(185c) Computational Analysis of MOF-Enzyme Interactions for Next Generation of Sensitive Biosensors

Authors: 
Chapman, J., West Virginia University
Garapati, N., West Virginia University
Ismail, A. E., West Virginia University
Dinu, C. Z., West Virginia University
The advantages of biocatalysts, such as superior catalytic efficiency at mild reaction conditions and extremely high substrate specificity and product selectivity, have been partially employed in biomedical settings for next generation of biosensors or decontamination platforms. In such applications, enzyme immobilization has been shown to improve enzyme stability over broad ranges of temperatures and pH conditions while reducing temporal loss of enzyme activity and providing a means to separate biocatalysts from reaction mixtures for both analysis and reuse.

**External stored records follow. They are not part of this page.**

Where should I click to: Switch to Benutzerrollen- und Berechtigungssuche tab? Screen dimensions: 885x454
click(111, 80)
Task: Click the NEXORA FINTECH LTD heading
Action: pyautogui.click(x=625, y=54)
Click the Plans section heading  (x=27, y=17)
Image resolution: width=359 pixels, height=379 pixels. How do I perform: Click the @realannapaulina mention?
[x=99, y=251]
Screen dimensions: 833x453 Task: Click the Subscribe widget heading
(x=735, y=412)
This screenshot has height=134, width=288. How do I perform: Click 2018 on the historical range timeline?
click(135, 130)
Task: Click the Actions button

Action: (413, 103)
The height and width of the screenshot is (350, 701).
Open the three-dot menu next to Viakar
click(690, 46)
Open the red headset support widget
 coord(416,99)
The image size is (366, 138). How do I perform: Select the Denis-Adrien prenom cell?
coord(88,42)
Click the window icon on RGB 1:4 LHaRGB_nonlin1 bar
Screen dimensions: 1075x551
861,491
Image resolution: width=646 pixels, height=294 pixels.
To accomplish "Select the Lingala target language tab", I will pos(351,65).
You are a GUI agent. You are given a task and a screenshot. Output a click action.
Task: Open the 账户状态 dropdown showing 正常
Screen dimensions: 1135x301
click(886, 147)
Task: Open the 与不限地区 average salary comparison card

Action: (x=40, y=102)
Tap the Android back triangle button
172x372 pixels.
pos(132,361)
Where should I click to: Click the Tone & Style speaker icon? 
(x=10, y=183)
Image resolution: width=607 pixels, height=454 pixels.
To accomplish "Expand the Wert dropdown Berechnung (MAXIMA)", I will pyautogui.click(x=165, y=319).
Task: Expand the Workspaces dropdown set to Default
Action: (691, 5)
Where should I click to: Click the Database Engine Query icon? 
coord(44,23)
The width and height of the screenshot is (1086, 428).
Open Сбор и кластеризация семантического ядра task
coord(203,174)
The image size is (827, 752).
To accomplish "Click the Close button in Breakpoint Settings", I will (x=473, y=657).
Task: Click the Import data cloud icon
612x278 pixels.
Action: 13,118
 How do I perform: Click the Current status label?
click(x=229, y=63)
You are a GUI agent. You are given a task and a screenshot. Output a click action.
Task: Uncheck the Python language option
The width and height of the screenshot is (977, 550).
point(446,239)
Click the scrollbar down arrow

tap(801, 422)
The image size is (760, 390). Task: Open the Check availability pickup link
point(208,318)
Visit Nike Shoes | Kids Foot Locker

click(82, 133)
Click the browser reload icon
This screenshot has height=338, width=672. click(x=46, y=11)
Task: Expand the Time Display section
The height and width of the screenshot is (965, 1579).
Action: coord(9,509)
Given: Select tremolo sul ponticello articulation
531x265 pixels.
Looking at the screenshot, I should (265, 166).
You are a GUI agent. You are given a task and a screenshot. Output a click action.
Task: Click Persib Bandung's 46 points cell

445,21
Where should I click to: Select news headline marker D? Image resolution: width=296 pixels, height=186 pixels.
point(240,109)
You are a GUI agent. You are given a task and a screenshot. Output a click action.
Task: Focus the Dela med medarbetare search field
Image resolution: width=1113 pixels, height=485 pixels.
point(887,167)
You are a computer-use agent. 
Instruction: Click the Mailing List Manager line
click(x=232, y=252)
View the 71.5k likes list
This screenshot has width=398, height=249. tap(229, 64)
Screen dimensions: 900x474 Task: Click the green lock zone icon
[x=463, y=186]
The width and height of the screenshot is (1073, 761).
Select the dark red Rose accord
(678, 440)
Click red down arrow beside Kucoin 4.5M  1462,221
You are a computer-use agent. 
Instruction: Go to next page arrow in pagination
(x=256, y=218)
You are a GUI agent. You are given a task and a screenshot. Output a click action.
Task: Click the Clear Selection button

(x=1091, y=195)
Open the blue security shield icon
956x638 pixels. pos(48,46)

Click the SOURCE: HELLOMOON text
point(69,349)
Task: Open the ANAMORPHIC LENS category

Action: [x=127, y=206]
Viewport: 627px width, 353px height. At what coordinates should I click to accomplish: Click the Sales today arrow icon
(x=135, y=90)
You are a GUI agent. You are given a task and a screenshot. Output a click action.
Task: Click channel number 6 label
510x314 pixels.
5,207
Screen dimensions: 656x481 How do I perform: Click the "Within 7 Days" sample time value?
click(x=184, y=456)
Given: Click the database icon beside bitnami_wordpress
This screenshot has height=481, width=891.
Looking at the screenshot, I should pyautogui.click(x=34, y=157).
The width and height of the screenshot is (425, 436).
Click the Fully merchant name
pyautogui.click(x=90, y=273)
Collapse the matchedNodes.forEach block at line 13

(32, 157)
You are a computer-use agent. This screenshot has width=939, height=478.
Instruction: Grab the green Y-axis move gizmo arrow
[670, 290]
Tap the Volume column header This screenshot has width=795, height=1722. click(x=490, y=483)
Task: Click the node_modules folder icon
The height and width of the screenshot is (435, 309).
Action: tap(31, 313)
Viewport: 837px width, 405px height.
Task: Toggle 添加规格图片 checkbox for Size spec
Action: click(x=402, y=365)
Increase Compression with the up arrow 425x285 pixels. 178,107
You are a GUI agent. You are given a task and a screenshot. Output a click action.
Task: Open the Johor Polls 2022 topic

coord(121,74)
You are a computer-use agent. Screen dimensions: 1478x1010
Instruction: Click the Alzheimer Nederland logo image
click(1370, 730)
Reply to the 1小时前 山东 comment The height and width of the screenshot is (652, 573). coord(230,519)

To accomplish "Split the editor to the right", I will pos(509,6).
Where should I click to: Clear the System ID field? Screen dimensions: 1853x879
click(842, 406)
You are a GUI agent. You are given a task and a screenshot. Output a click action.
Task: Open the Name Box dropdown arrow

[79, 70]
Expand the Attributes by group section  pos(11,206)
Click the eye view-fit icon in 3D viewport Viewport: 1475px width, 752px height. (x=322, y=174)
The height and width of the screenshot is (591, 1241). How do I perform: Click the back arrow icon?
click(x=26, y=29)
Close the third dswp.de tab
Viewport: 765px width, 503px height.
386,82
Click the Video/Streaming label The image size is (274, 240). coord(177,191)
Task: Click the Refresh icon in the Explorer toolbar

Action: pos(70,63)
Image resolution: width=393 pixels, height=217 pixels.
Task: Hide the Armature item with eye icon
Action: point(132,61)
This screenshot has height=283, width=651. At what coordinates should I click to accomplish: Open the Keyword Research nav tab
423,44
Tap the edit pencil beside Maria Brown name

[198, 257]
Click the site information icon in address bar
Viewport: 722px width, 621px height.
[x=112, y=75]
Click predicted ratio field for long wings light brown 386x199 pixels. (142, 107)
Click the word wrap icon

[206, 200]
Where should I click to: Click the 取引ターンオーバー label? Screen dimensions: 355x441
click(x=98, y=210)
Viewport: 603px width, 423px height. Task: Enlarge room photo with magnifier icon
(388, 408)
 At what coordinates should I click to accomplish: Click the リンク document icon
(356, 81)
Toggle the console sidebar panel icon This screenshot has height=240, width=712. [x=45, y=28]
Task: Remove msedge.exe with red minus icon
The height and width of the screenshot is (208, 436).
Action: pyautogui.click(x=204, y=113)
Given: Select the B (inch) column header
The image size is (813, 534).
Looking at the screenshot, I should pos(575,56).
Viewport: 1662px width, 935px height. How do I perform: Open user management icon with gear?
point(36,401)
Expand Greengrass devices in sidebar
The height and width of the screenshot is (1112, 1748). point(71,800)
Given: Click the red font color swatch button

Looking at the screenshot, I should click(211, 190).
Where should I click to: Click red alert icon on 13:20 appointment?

Metal-organic frameworks (MOFs) have been proposed with exceptional potential as carriers for highly active immobilized biocatalysts owing to their high degree of stability, tunability of surface features, high specific surface area, selective porosity, and synergistic catalytic efficiency when coupled with biocatalysts. Herein, we hypothesize that the immobilization of myeloperoxidase (MPO), a model enzyme that catalyzes production of hypohalous acids, to zeolitic imidazolate framework (ZIF-8) results in a highly efficient composite biocatalyst, thus making it an attractive option for biomedical implementation of detection of inflammation. The feasibility of the MOF-enzyme composites was ensured via a combinatorial approach in which favorable physical interactions between ZIF-8 and MPO as predicted by molecular dynamics (MD) simulations were corroborated with the experimentally determined interfacial kinetic parameters of MPO. The geometry of bulk ZIF-8 was energy-minimized to determine thermodynamically probable surface terminations of the MOF particle. MD studies also elucidated energy-preferred physisorption mechanisms of MPO to the surface of ZIF-8 while considering critical immobilization factors, i.e., substrate accessibility to enzyme active site, physiochemical interactions between the MOF and the enzyme, and resulting configurational changes of both MPO and ZIF-8 respectively. Kinetic studies of the MOF-enzyme composite were carried out to validate insights gathered from computational analyses and to further inform revisions to the immobilization strategy thus resulting in immobilized biocatalysts possessing optimal activity retention and operational stability. The results both highlight how the critical assessment of enzyme-carrier interactions at the molecular level is necessary for the implementation of fully optimized immobilized biocatalysts and demonstrate the viability of MOF-enzyme composites for such biomedical application. Further, the results provide a viable strategy for industrial implementation of enzyme-MOF composites in industrial hygiene and catalysis, as well as a niche in selective chemical production.